Indiana State University's new master's degree program in physician assistant studies has earned provisional accreditation.

The action by the Accreditation Review Commission on Education for the Physician Assistant serves notice to students, the public and the health care industry that the program meets established standards for education and evaluation. Provisional accreditation is required before a program can enroll students. A follow-up visit to determine continued accreditation will take place in 2012 or 2013.

The seven-semester Master of Science program addresses changing needs in health care and workforce shortages throughout the state and nation.

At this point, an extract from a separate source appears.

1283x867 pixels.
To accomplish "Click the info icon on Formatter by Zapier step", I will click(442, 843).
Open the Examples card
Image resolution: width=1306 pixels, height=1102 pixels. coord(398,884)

It is part of the newly created department of applied medicine and rehabilitation in the College of Nursing, Health, and Human Services.

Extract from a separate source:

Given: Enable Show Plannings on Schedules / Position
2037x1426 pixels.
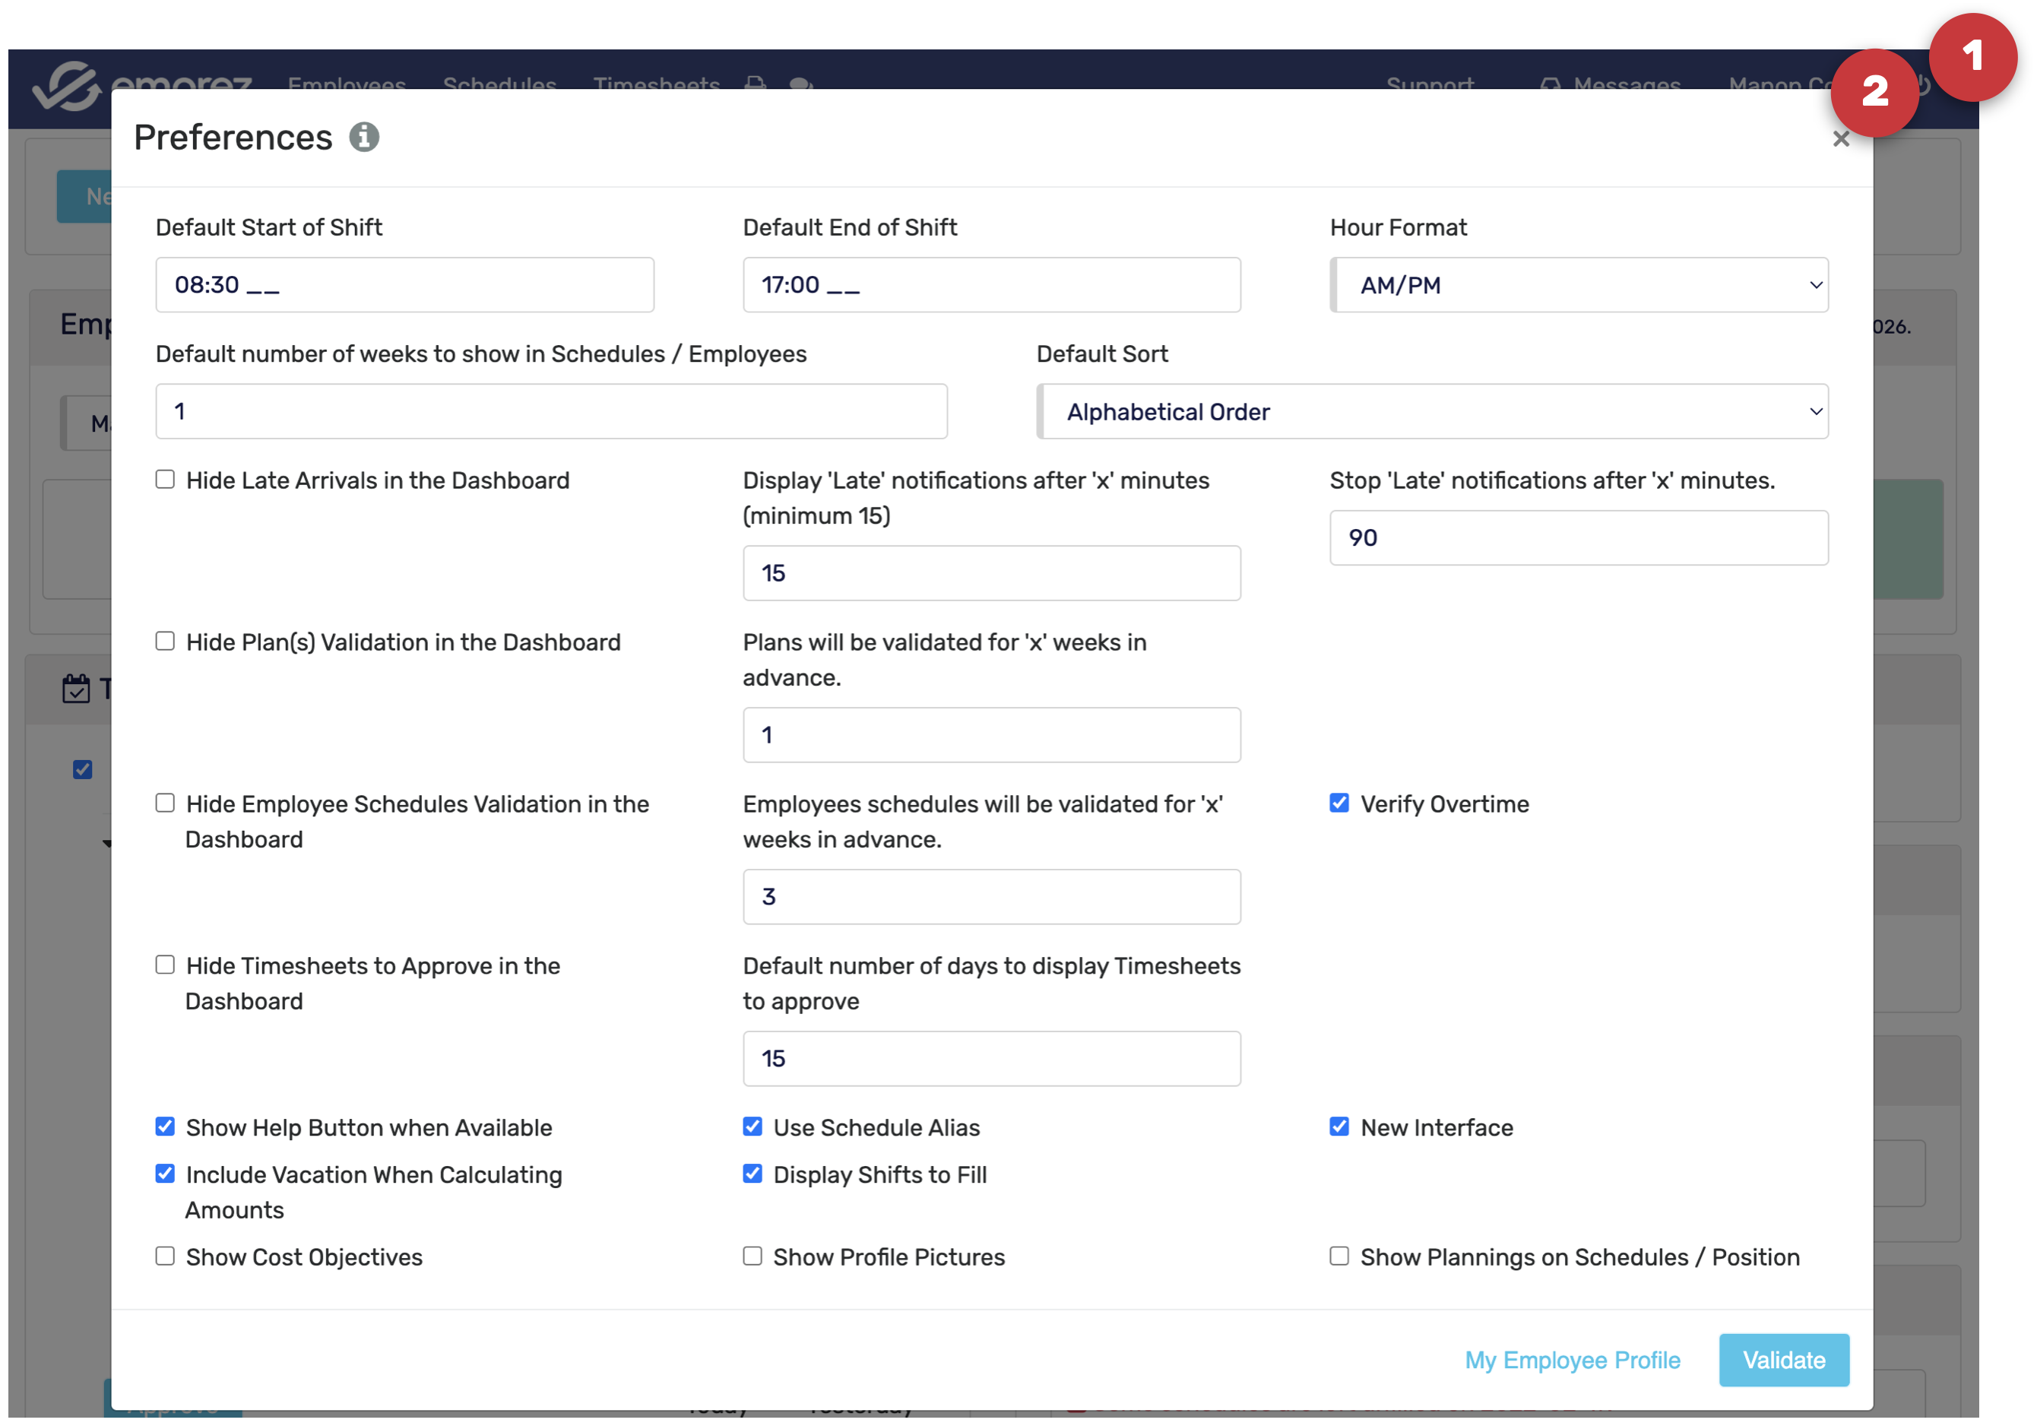Looking at the screenshot, I should pos(1339,1257).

"When the first class of 30 students begins classes in January, they can be assured this exciting new program has been thoroughly reviewed by health care professionals and educators from around the country. I commend the faculty and staff for creating this program and securing accreditation in such a short period," said Richard "Biff" Williams, dean of the college.

The ISU Board of Trustees approved the program in December 2009, followed by the Indiana Commission for Higher Education in February.

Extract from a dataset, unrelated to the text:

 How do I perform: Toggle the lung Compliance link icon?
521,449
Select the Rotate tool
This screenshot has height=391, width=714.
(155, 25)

"The Wabash Valley medical community is partnering with the physician assistant studies faculty to provide excellent clinical education," said Heather Mata, associate professor and director of the program. "Our mission is to create an environment that engages students to become compassionate, competent physician assistants, who have the skills to contribute to the unique health care needs of rural and underserved populations."

Indiana State and its College of Nursing, Health, and Human Services are partners in the Rural Health Innovation Collaborative, a partnership of education, health care, economic development and government organizations that seeks to improve and expand education of health care professionals. The collaborative also works to promote the revitalization of Terre Haute by strengthening the community's standing as a leader in the development of innovative health care for rural areas.

Accreditation is a peer review process that includes documentation and site visits by evaluation teams. The process is designed to encourage sound educational practices and innovation and to stimulate continuous self-study and improvement,

The American Academy of Family Physicians, the American Academy of Pediatrics, the American Academy of Physician Assistants, the American College of Physicians, the American College of Surgeons, the American Medical Association and the Physician Assistant Education Association all cooperate with the Accreditation Review Commission to establish, maintain, and promote standards for education of physician assistants. Commission accreditation is recognized by the Council for Higher Education Accreditation.